This week, America marked two significant milestones in its history. Friday was the 80th anniversary of Social Security, a program that has helped millions of seniors, including my parents, retire with dignity. Saturday is the 70th anniversary of the end of World War II, when the most violent conflict in human history ended as an American victory.
We refer to the Americans responsible for these accomplishments as the “Greatest Generation.” In less than two decades, they survived economic catastrophe, triumphed in a global conflict, and laid the foundation for unparalleled prosperity for their children in what would become an American century. When faced with seemingly insurmountable challenges, they took our nation to new heights. Because of their sacrifices, we have been able to enjoy what we call the American dream, promising that our children’s future will always be brighter than our own.

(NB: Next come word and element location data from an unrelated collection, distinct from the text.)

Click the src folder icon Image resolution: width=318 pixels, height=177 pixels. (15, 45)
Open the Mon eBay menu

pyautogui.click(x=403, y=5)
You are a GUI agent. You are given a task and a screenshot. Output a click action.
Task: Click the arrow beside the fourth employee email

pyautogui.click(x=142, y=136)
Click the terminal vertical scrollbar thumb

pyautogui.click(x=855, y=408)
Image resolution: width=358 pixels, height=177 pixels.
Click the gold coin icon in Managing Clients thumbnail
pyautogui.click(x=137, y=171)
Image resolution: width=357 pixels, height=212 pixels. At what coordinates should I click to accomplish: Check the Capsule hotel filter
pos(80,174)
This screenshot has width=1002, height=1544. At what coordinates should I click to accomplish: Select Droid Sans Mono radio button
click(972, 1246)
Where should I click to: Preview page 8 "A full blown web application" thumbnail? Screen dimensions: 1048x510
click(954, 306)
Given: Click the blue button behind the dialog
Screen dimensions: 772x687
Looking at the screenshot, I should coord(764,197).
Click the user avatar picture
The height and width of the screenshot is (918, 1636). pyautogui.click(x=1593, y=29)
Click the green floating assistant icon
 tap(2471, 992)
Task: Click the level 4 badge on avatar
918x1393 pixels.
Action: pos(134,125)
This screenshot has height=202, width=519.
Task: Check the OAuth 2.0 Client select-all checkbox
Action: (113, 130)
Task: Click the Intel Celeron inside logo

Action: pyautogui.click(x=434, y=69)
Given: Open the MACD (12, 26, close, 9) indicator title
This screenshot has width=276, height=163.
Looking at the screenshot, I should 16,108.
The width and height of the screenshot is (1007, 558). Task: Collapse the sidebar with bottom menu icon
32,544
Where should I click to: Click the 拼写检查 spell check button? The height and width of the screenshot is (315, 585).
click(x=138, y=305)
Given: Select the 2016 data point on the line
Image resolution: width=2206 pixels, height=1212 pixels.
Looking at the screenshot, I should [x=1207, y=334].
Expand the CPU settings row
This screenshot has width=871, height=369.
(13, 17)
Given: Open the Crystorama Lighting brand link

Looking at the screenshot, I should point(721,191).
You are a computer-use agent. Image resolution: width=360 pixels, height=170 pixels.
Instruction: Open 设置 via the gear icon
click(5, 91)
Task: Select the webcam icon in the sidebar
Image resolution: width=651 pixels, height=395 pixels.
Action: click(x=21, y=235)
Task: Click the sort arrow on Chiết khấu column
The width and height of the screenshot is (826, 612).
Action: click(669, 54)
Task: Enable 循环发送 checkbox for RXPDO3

With Americans now living longer than ever before, the strain on Social Security’s finances is steadily increasing. We also have too few workers paying into the Social Security program, leaving it unable to fully finance the benefits promised to retirees. This is exacerbated by the fact that the labor-force-participation rate is lower than it has been in over 30 years. As a result, the Social Security Disability Insurance Trust Fund will have its reserves depleted as early as next year. When this happens, the fund will only be able to provide 81 percent of scheduled benefits. Avoiding a cut in benefits will cost nearly $30 billion a year. Congress must act to avoid an automatic cut in benefits for disabled Americans.
Social Security is too important for us to allow it to decay any further.
First, we must gradually increase the retirement age for individuals under 55, without changing it for current seniors like my mom. It is important that we keep our promises to current beneficiaries and those nearing retirement, but for Americans closer to my age, we need to have an honest conversation about saving Social Security. With the average American working longer than when Social Security was first conceived, it’ll take some changes to keep Social Security solvent and responsive to Americans’ needs.
Second, we should do more to protect seniors on the bottom of the income scale, who are too often consigned to poverty in old age. This can be done by reducing the growth of benefits for upper income seniors while making the program even stronger for lower-income seniors. This is not a cut, but simply a reduction in the growth of benefits for wealthier retirees.
Finally, we must empower our people to save more for retirement. Social Security should be one component of retirement security along with employment-based plans and personal financial assets like IRAs, mutual funds, and personal savings accounts. Americans should also be able to save for retirement without paying taxes on their retirement investments. My tax-reform plan eliminates taxes on interest, capital gains and dividends. Educating Americans on the benefits associated with retirement saving and planning is also important.For what I’ve written here, I have no doubt I will be attacked by those on the left who believe we should do nothing to save Social Security. As someone whose mother counts on Social Security, I would never stand behind a proposal that would hurt my mother or seniors like her. I firmly believe that these reforms are the best solution to our nation’s entitlement crisis.
Like the Greatest Generation once did, our own generation stands at a crossroads. We can stand obstinate in the face of inevitable change, allowing political division to keep us from meeting our challenges, or we can embrace commonsense reforms that will continue to allow our seniors to retire with dignity. I am confident that doing so will go a long way toward making the 21st century another American century.
— Marco Rubio represents Florida in the U.S. Senate.